The title of this article is one of the most popular queries on search engines, in all languages. It is also the promise made by many sites in need of popularity. So let's ask ourselves two questions: how? And why (not me)?
Level 1: how to make money on the Internet without getting tired
Try this experiment: type the title of the article into your search engine and watch the list of results. You'll probably see a number of articles that promise you 10, 25, 41 (for what not 40 or 42? We wonder) or even 60 extraordinary ideas to get rich in a few clicks.
Now open a few of these articles (this one, or this one, which are not among the worst), watch a video or two... You'll find that most of our lecturers fall back on a few key ideas:
- Bet and win
- Practice print on demand (which means "print on demand," but it's much fancier in English)
- Create a YouTube channel
- Spend money to get discounts on products you'll buy later (wait.... that's called "making money", right?)
- Click, click and click again
- Test products and take surveys
- Sell your used clothes
- Sell your books
- Sell your online courses (but yes...)
- Bref, sell!
After reading or listening carefully to these tips, one conclusion is in order: bullshit.
These articles and videos are fake content, illusions made to bring in visitors.

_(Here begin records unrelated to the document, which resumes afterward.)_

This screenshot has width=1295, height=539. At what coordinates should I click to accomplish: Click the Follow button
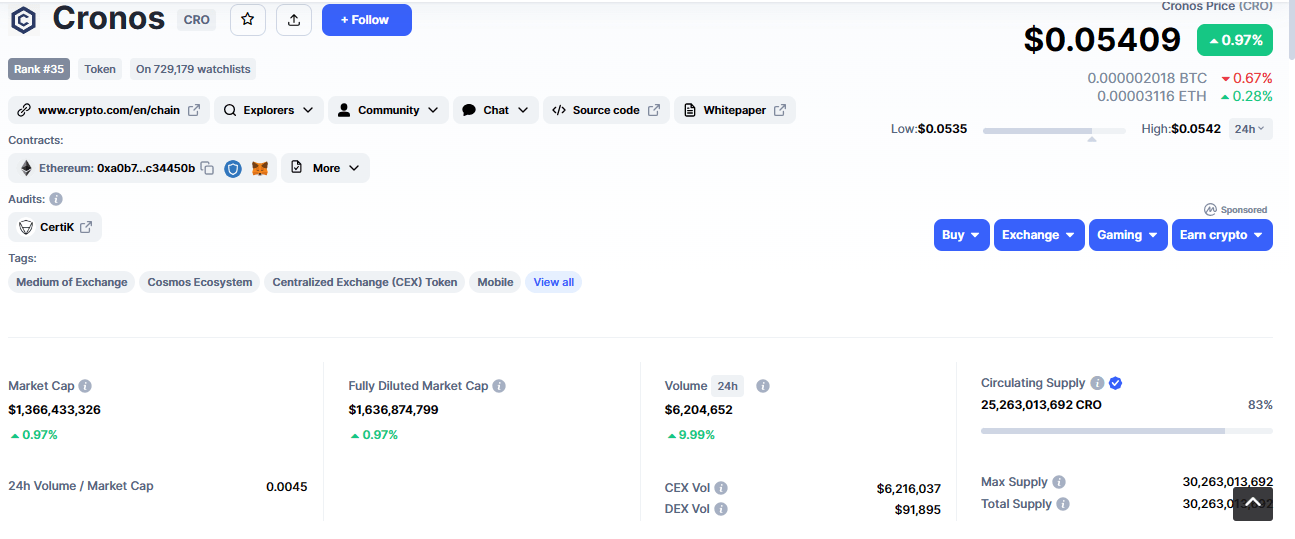pos(366,20)
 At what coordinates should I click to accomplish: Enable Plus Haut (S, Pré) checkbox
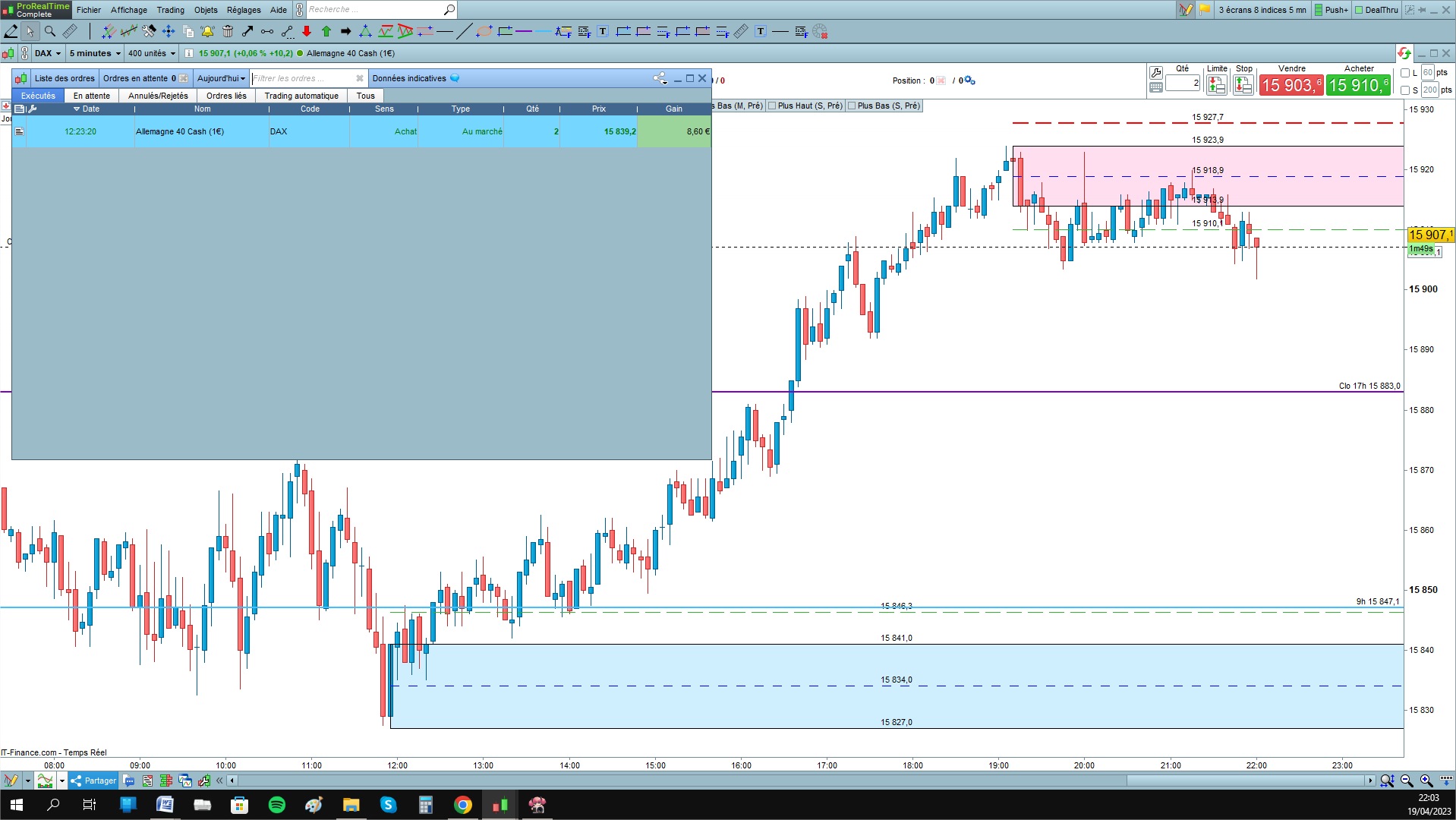(772, 106)
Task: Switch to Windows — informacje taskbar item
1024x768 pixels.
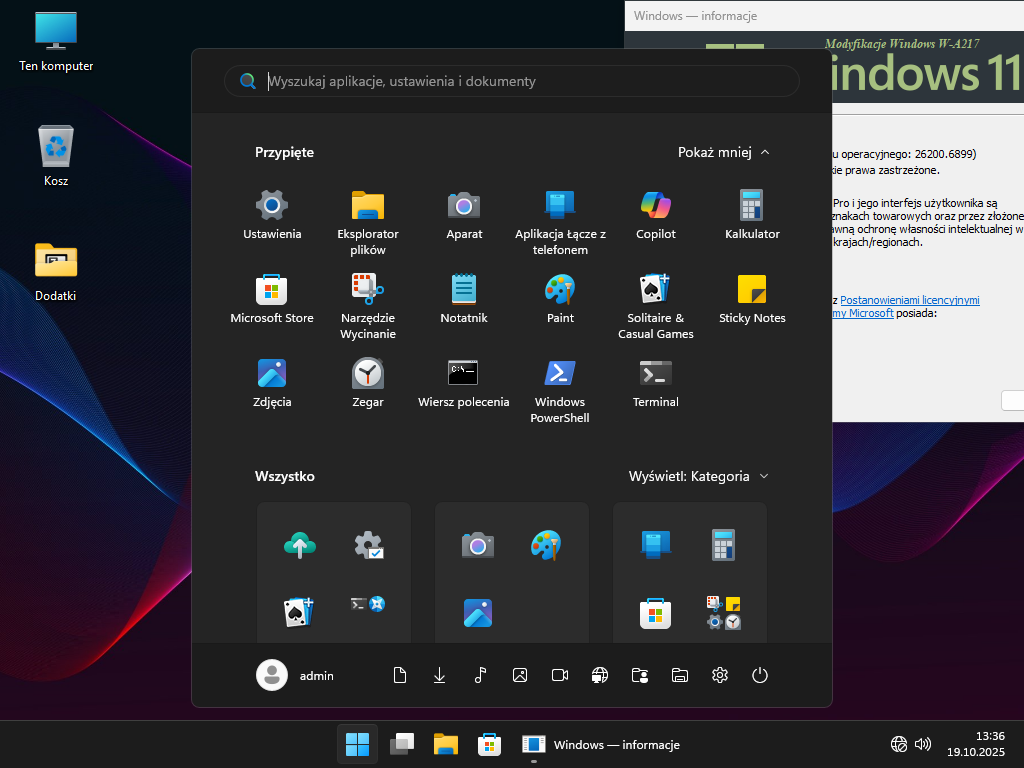Action: pyautogui.click(x=602, y=745)

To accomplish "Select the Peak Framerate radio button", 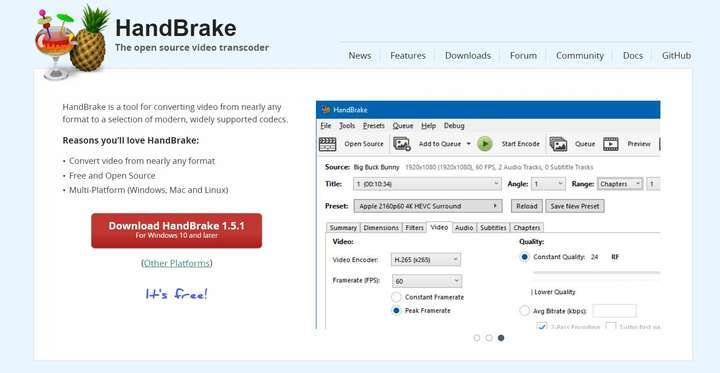I will tap(396, 311).
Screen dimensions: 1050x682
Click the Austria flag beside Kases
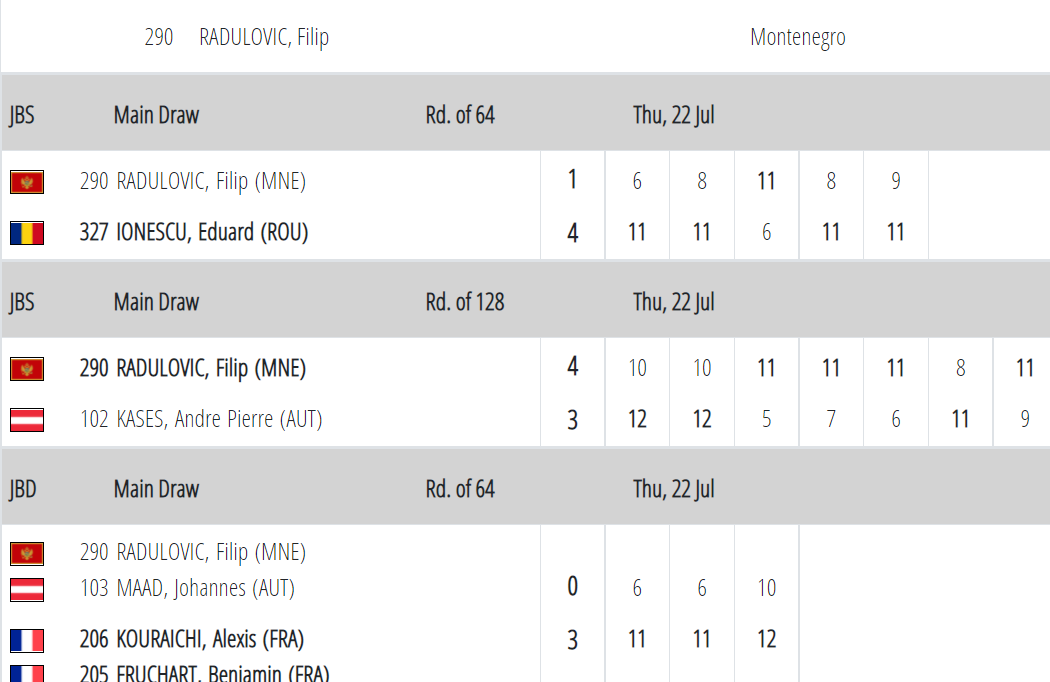[27, 420]
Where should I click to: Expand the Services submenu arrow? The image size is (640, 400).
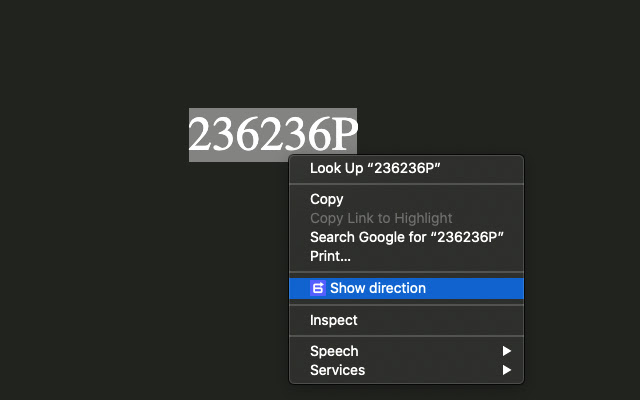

Indeed, these "tips and good ideas" mainly direct you to 4 types of activities:
- Gambling, in which the probability of winning the bet is infinitesimal, online as in real life. "Bet and win" belongs to this category, on which we will not dwell.
- The results of an audience that you still need to know how to acquire: monetizing your YouTube or Tik Tok channel implies having created one, presenting regular content, interesting an audience large enough to reach a number of views authorizing the addition of advertising. And it will take many, many views to get any kind of financial reward.
- The accumulation of repetitive, low-paying activities. For example, you can take surveys, read thousands of emails, click tens of thousands of times on links. And earn pennies.
This digital work has been well analyzed by sociologist Antonio Casilli, who sees it as a new form of exploitation that has nothing to envy to the sleaziest garment shops.
- The production of marketable content. Become a graphic designer, course designer, writer... Nothing could be easier, could it! And then sell your wonderful products on the Internet. At Thot, we all work on the Internet in one way or another. None of us is rich. Yet we know our stuff. And we are no less "lucky" than others.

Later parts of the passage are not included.